◆ Assignment
Go through the lines below. Copy those with "will".

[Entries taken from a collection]
BEGIN

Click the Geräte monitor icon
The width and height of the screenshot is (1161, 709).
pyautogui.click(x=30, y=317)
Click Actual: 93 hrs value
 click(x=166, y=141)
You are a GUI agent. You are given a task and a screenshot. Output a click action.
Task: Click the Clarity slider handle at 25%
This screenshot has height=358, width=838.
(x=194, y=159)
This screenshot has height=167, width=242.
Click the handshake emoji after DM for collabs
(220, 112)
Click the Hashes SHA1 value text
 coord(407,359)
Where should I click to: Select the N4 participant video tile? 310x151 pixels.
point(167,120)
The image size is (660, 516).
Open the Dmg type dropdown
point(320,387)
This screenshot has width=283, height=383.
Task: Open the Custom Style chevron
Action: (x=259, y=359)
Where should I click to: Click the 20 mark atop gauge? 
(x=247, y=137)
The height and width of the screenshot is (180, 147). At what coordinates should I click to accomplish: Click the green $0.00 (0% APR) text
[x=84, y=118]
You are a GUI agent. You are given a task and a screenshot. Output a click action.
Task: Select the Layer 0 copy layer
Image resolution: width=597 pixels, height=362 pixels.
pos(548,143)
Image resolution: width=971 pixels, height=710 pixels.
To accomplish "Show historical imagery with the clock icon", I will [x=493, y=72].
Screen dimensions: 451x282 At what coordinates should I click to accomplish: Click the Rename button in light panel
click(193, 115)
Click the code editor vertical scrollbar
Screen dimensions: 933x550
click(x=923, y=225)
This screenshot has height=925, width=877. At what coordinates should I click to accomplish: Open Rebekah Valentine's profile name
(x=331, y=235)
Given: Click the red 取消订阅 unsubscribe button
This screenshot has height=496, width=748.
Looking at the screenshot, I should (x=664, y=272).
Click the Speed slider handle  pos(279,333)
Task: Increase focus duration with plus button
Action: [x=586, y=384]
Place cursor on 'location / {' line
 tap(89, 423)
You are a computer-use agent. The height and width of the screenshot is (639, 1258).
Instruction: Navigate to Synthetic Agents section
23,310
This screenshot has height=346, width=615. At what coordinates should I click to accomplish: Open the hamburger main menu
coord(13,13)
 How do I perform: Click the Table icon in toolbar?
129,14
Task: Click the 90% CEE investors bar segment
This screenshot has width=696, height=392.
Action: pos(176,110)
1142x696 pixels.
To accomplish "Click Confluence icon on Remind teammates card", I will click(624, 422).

END

◆ Final answer
To accomplish "Show historical imagery with the clock icon", I will [x=493, y=72].
To accomplish "Click Confluence icon on Remind teammates card", I will click(624, 422).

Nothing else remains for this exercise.